*** TEXTE À LIRE

Splott est un de ces quartiers de Cardiff que la désindustrialisation, le chômage et la paupérisation ont transformé en zone, où traînent alcooliques et drogués. Effie est de ceux-là. Elle va de gueule de bois en gueule de bois, n’a pas de chez elle, partage le lit d’un « blaireau » qui lui ressemble. Elle a juste une « mémé », qui se rappelle comment c’était avant, et lui donne un peu d’argent. Ceux qui la croisent dans la rue évitent de la regarder, mais l’insultent en silence. Un jour elle a un coup de foudre pour un homme vu dans un bar. Elle sent que sa vie va en être bouleversée.
Ce texte de Gary Owen, dramaturge et scénariste gallois, admirablement traduit ici, est une déflagration dont on peine à se remettre. Écrit d’une plume cinglante et crue, le monologue d’Effie est le cri de détresse d’une jeunesse en colère contre la société qui condamne ceux qui n’ont pas la chance d’être né au bon endroit. Pour oublier la pauvreté, l’absence d’avenir, la faillite des familles, il ne leur reste que l’alcool, la drogue, la fête. Pour autant on ne sort pas assommé du monologue d’Effie, cette Iphigénie des bas-fonds. Si les hommes qu’elle rencontre relèvent plutôt de la catégorie des « gros cons », elle est une Iphigénie combative, furieuse et drôle qui parvient, avec un humour caustique et vengeur, à rire d’elle-même et de sa vie et à trouver où faire passer un rayon d’espoir.

******

[À FAIRE]:
1. Relevez tout ce qui, d'après le texte sur Effie, a transformé le quartier de Splott en zone.
2. Poursuivez le texte sur Effie et le monologue de Gary Owen en enchaînant sur sa dernière phrase.

*** DONNÉES FOURNIES

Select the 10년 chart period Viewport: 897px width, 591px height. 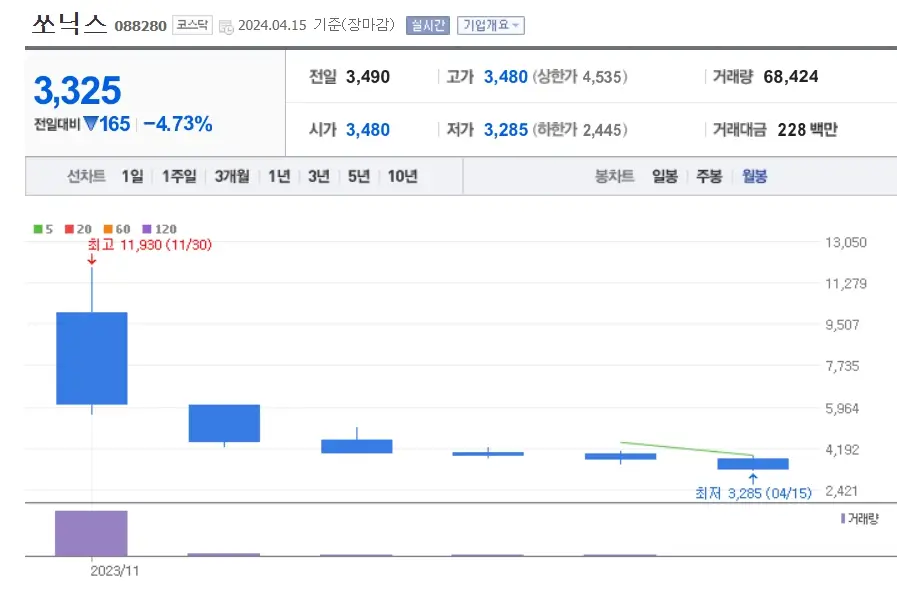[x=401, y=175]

******
*** DONNÉES FOURNIES

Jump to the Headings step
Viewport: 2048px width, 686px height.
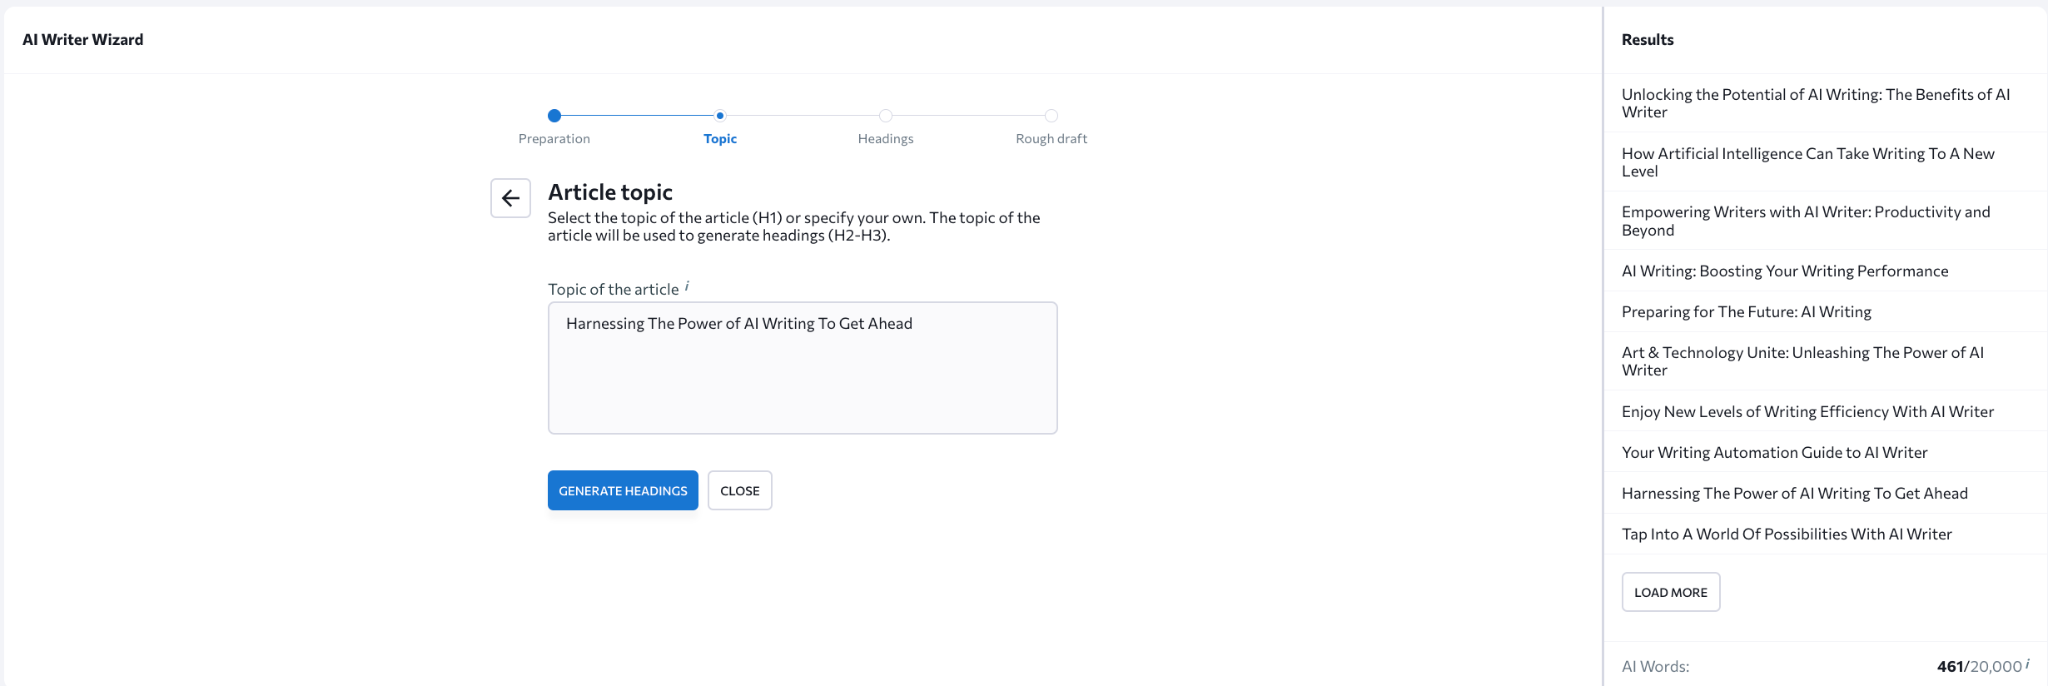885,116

******

[RÉSULTATS]:
1. La désindustrialisation, le chômage et la paupérisation.

2.
Le metteur en scène belge, Georges Lini, a souhaité et réussi à garder « le raz de marée émotionnel que lui avait procuré la première lecture de la pièce » et ce n’est pas par hasard que la pièce a connu un énorme succès au festival d’Avignon 2023. Georges Lini a trouvé une comédienne exceptionnelle, Gwendoline Gauthier, et a construit sa mise en scène en lien étroit avec la musique. Pierre Constant à la basse, Julien Lemonnier (qui a entre autres fait la musique de Illusions perdues mise en scène par Pauline Bayle) au synthé et François Sauveur à la guitare et au violon composent un univers sonore post-rock qui accompagne Effie dans sa colère, son angoisse ou son déchaînement dans la danse. Ils aident aussi la comédienne à cadencer son monologue de guerrière.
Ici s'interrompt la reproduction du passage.